*Direction 1*
In the text on n-ary direct products of groups, what kind of homomorphism is \pi_k said to be?
*Direction 2*
Reproduce the portion of the text on n-ary direct products of groups that opens with the words "2. For each" and closes with "then \iota_i(x) \iota_j(y) = \iota_j(y) \iota_i(x).", substituting "onto" for "surjective".

*Article*
Basic properties of n-ary direct products of groups

Let I be a set and let G_i be a group for each i. Let G = \prod_I G_i.

  1. For each k \in I, define \iota_k : G_i \rightarrow G by (\iota_k(g))_i = g if i=k and 1 otherwise. Then \iota_k is an injective homomorphism, \mathsf{im}\ \iota_k \leq G is normal, and G/\mathsf{im}\ \iota_k \cong \prod_{I \setminus \{k\}} G_i.
  2. For each k \in I, define \pi_k : G \rightarrow G_k by \pi_k(\prod g_i) = g_k. Then \pi_k is a surjective homomorphism with \mathsf{ker}\ \pi_k \cong \prod_{I \setminus \{k\}} G_i.
  3. If x \in G_i and y \in G_j for some i \neq j, then \iota_i(x) \iota_j(y) = \iota_j(y) \iota_i(x).

  1. First we show that \iota_k is an injective homomorphism. If g,h \in G_k, then (\iota_k(gh))_i = gh if i=k and 1 otherwise. In either case, we have (\iota_k(gh))_i = (\iota_k(g))_i (\iota_k(h))_i. Thus \iota_k is a homomorphism. Now suppose g \in \mathsf{ker}\ \iota_k. Then \iota_k(g) = \prod 1_i, so that in particular g = 1. Thus \mathsf{ker}\ \iota_k = 1, hence \iota_k is injective.

*Information supplied*
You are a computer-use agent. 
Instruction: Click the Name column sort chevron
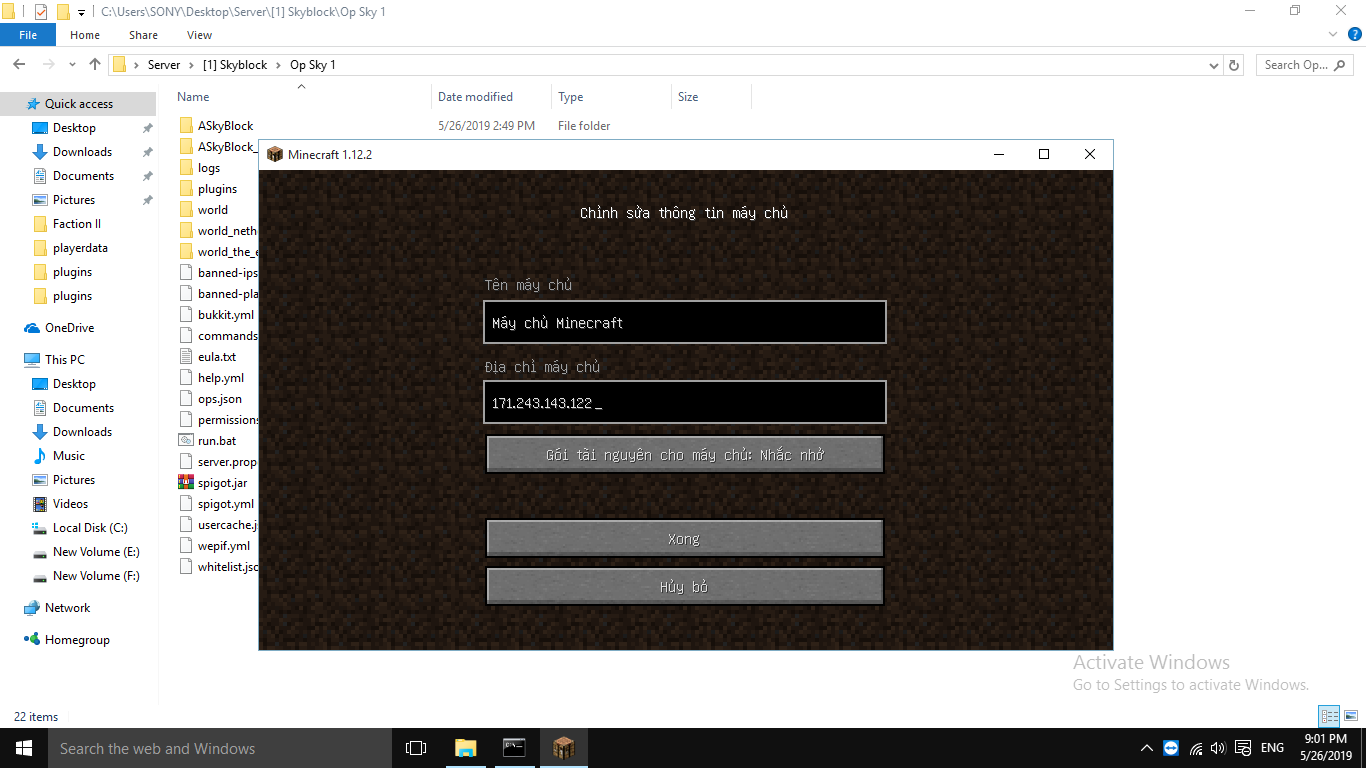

*Finished answer 1*
A surjective homomorphism.

*Finished answer 2*
2. For each k \in I, define \pi_k : G \rightarrow G_k by \pi_k(\prod g_i) = g_k. Then \pi_k is a onto homomorphism with \mathsf{ker}\ \pi_k \cong \prod_{I \setminus \{k\}} G_i.
  3. If x \in G_i and y \in G_j for some i \neq j, then \iota_i(x) \iota_j(y) = \iota_j(y) \iota_i(x).